意図的に置かれたようだ。しかし僕は置いていない。だが本当は置いたかもしれない。曖昧な記憶が飛び交う。


だが今はそんなそれに震える両足を強引に制御し、部屋の中に入る。そして埃が舞い上がらないよう慎重に足を運ぶ。その間、木の板を踏むかのような独特な軋みが鳴り響く。


白き光が注ぐ中、僕はここから見えないかと見つめる。だがダンボールが意思を持ち、見せまいと妨害する。


そのおかけでもう少し近づかなければ全貌が見えない。一歩、また一歩と近づいて行く。一定のリズムでなる足音。幽霊はその足音に怯えたのか、はたまた隠れたのか、一切音を出さなくなる。


いやに静かになったこの空間。僕にとっては心が引き締まる。緊張と言う糸が心臓を

がんじがらめにする。


五分位たった。サークルを作るダンボールが目の前に迫る。少し背を伸ばせば見える距離。山肌を見つめるかの如く、僕はそっと見つめようとする。


 正直、目視したくないと言う気持ちはある。それは見ようとしている最中でも。だがここまで来て、正体を見ないと言う選択は浅はか。後もう少しで山頂だと言うのに、のこのこと降りることは出来ない。


唾をぐいっと喉の奥に流し込む。そして積まれたダンボールの脇からサークルの中心を見つめる。


だがそこには誰もいなかった。姿、形、影さえも。僕は呆気にとられる。そのせいか、これまでの緊張が急にほぐれ、言葉にし難い高揚な気分が湧き出て来る。


しかし足音の主は起きは置き土産の残していた。淡い茶色の床の上。焦げ目のような何か黒い染みがへばりついている。それは半径五センチ位の円を描き、まるで黒点のよう。


僕はそれをじっと見つめる。五秒、十秒。刻々と時が経つ。僅かな時間。だが僕の体内時計は優に十分を超えていた。


そのせいか興奮が冷めていく。現実に戻されたよう。そのせいか、早くここから出たいと、身体が求めだす。


突拍子な寒気が体の内を震え上がらせ、その気持ちを更に促進させる。そしてそれが限界に達する。僕はその黒い染みを脳内に焼き付け、そそくさとその場から立ち去った。

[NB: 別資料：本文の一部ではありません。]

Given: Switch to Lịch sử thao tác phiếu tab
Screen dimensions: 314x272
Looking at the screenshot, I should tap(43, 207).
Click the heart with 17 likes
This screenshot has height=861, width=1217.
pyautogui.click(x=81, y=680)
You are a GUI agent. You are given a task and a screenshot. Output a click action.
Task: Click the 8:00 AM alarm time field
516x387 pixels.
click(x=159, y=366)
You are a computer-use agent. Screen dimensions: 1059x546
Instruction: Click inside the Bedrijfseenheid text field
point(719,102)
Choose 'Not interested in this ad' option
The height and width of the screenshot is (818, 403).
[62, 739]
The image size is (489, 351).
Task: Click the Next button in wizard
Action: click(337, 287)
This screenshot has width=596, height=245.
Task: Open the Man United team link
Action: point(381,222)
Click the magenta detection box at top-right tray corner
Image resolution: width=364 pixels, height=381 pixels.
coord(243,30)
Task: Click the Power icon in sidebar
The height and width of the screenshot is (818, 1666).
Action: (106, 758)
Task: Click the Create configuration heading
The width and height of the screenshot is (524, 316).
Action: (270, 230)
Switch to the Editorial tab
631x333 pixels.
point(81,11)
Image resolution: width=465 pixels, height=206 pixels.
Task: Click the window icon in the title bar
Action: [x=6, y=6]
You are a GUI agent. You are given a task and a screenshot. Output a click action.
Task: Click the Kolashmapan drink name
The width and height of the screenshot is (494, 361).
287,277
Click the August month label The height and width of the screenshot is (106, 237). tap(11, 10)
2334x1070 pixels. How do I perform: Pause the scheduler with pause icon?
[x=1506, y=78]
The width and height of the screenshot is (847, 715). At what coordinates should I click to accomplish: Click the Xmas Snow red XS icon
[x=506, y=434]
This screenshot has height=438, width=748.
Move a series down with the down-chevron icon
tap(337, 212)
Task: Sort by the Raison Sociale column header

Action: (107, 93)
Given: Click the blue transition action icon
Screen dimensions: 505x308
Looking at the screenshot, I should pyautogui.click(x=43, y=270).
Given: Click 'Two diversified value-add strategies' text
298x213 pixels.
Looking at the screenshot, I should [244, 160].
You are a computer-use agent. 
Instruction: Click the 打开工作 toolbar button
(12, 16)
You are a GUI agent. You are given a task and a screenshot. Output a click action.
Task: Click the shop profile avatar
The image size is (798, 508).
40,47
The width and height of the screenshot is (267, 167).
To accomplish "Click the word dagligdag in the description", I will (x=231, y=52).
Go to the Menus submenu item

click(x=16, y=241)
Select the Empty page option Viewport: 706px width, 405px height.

 無意識的。もはや何故走るのかさえも分からない。感覚さえも麻痺していく。埃がたとえ宙を舞う。ダンボールを勢いよく押し倒す。もはや行きに存在した些細な事を気にする余裕はなくなっていた。


僕は勢いよく部屋を飛び出し、元居た寝室へと戻った。その時間、僅か数十秒。一切物事を考えず、無心を貫いた。


扉が叫び声のような大きな音を立て閉まる。僕は口呼吸を繰り返しながら、千鳥足でベットへ向かう。そして腰を下ろす。平坦に広がるシーツに座る時、嫌な感触がお尻から伝わる。


虚無、高揚、達成感。相反する感情が同時に湧いて出て来る。もはや一種の錯乱状態。深呼吸を繰り返し、落ち着きを取り戻そうとする。


静寂が広がる。足音が一切鳴り響かなくなる。まるで人間を見た小動物が急いで逃げるかのように。


しかし足音の主が逃げた所でこの興奮が消化できるわけがない。また出て来る可能性がある。そして今度は一体どうなる。そんな未来予想を思い浮かべながら、この静寂とした空間で一人考える。


そうして考えられた末得た結論。それはここから引っ越すこと。これ以上住んでいては身も心も疲弊してしまう。僕は疲弊した身体をいたわるため、そのままベットに寝込む。


静かな空間はまだ続いていた。足音は今だ鳴り響かない。もうこれ以上鳴り響かないのだろうか。それとも日が経てば以前のように足音を鳴らすのか。頭の中でそれらの考えを巡らせる。しかし考えは変わらない。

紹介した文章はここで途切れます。